— Exercise brief —
Will you retype every one of the entries below, keeping each line identical to the original?
^^^^^^^^^^^^^^^^
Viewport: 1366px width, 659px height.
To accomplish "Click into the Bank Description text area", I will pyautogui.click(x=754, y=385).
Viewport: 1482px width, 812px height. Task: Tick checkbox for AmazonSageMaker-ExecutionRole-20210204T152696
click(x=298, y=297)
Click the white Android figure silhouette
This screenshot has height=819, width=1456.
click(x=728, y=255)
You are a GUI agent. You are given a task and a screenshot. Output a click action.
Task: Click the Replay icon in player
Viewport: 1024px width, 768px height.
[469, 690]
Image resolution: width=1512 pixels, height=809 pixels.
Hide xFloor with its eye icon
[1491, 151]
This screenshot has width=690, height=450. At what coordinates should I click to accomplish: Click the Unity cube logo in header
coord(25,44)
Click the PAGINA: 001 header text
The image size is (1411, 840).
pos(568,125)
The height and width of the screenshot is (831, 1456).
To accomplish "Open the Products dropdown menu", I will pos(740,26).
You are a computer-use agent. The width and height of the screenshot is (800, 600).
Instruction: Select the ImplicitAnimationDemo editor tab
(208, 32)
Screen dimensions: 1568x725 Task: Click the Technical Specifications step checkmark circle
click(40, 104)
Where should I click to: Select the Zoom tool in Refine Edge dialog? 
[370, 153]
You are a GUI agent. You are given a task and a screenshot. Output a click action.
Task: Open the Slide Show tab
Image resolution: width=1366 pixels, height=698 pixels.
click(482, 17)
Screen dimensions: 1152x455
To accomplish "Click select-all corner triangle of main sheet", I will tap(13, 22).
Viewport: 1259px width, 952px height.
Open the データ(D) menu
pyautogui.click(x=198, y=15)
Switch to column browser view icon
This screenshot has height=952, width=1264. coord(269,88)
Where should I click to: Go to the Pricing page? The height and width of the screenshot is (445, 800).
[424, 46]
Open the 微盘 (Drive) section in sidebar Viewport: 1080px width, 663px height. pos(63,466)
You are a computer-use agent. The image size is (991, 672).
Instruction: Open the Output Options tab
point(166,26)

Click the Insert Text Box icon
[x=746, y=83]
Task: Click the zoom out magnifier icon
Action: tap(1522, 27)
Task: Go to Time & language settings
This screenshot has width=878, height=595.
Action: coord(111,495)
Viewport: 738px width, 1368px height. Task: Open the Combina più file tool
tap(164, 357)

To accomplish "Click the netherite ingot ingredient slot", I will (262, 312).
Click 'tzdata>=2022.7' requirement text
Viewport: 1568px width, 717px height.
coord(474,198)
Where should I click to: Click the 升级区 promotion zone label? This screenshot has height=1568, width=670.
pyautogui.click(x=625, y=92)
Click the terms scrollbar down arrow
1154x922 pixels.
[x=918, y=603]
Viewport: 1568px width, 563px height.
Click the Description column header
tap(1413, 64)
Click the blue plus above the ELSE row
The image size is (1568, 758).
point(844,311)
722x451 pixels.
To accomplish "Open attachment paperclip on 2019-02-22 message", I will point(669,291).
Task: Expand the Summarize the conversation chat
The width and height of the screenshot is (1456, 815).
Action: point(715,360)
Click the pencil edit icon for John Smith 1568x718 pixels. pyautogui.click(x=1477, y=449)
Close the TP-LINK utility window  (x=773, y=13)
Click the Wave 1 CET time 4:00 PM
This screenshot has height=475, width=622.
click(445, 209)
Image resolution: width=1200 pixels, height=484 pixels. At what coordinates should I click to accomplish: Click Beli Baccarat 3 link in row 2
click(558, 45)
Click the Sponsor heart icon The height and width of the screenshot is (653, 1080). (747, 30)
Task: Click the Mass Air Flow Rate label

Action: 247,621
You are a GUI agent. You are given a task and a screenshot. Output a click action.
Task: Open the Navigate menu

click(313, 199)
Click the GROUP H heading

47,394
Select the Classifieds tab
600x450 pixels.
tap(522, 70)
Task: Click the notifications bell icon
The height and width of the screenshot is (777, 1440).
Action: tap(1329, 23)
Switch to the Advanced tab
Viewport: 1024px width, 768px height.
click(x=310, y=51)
^^^^^^^^^^^^^^^^
— Answer below —
Viewport: 1366px width, 659px height.
To accomplish "Click into the Bank Description text area", I will pyautogui.click(x=754, y=385).
Viewport: 1482px width, 812px height. Task: Tick checkbox for AmazonSageMaker-ExecutionRole-20210204T152696
click(x=298, y=297)
Click the white Android figure silhouette
This screenshot has height=819, width=1456.
click(x=728, y=255)
You are a GUI agent. You are given a task and a screenshot. Output a click action.
Task: Click the Replay icon in player
Viewport: 1024px width, 768px height.
[469, 690]
Image resolution: width=1512 pixels, height=809 pixels.
Hide xFloor with its eye icon
[1491, 151]
This screenshot has width=690, height=450. At what coordinates should I click to accomplish: Click the Unity cube logo in header
coord(25,44)
Click the PAGINA: 001 header text
The image size is (1411, 840).
pos(568,125)
The height and width of the screenshot is (831, 1456).
To accomplish "Open the Products dropdown menu", I will pos(740,26).
You are a computer-use agent. The width and height of the screenshot is (800, 600).
Instruction: Select the ImplicitAnimationDemo editor tab
(208, 32)
Screen dimensions: 1568x725 Task: Click the Technical Specifications step checkmark circle
click(40, 104)
Where should I click to: Select the Zoom tool in Refine Edge dialog? 
[370, 153]
You are a GUI agent. You are given a task and a screenshot. Output a click action.
Task: Open the Slide Show tab
Image resolution: width=1366 pixels, height=698 pixels.
click(482, 17)
Screen dimensions: 1152x455
To accomplish "Click select-all corner triangle of main sheet", I will tap(13, 22).
Viewport: 1259px width, 952px height.
Open the データ(D) menu
pyautogui.click(x=198, y=15)
Switch to column browser view icon
This screenshot has height=952, width=1264. coord(269,88)
Where should I click to: Go to the Pricing page? The height and width of the screenshot is (445, 800).
[424, 46]
Open the 微盘 (Drive) section in sidebar Viewport: 1080px width, 663px height. pos(63,466)
You are a computer-use agent. The image size is (991, 672).
Instruction: Open the Output Options tab
point(166,26)

Click the Insert Text Box icon
[x=746, y=83]
Task: Click the zoom out magnifier icon
Action: tap(1522, 27)
Task: Go to Time & language settings
This screenshot has width=878, height=595.
Action: coord(111,495)
Viewport: 738px width, 1368px height. Task: Open the Combina più file tool
tap(164, 357)

To accomplish "Click the netherite ingot ingredient slot", I will (262, 312).
Click 'tzdata>=2022.7' requirement text
Viewport: 1568px width, 717px height.
coord(474,198)
Where should I click to: Click the 升级区 promotion zone label? This screenshot has height=1568, width=670.
pyautogui.click(x=625, y=92)
Click the terms scrollbar down arrow
1154x922 pixels.
[x=918, y=603]
Viewport: 1568px width, 563px height.
Click the Description column header
tap(1413, 64)
Click the blue plus above the ELSE row
The image size is (1568, 758).
point(844,311)
722x451 pixels.
To accomplish "Open attachment paperclip on 2019-02-22 message", I will point(669,291).
Task: Expand the Summarize the conversation chat
The width and height of the screenshot is (1456, 815).
Action: point(715,360)
Click the pencil edit icon for John Smith 1568x718 pixels. pyautogui.click(x=1477, y=449)
Close the TP-LINK utility window  (x=773, y=13)
Click the Wave 1 CET time 4:00 PM
This screenshot has height=475, width=622.
click(445, 209)
Image resolution: width=1200 pixels, height=484 pixels. At what coordinates should I click to accomplish: Click Beli Baccarat 3 link in row 2
click(558, 45)
Click the Sponsor heart icon The height and width of the screenshot is (653, 1080). (747, 30)
Task: Click the Mass Air Flow Rate label

Action: 247,621
You are a GUI agent. You are given a task and a screenshot. Output a click action.
Task: Open the Navigate menu

click(313, 199)
Click the GROUP H heading

47,394
Select the Classifieds tab
600x450 pixels.
tap(522, 70)
Task: Click the notifications bell icon
The height and width of the screenshot is (777, 1440).
Action: tap(1329, 23)
Switch to the Advanced tab
Viewport: 1024px width, 768px height.
click(x=310, y=51)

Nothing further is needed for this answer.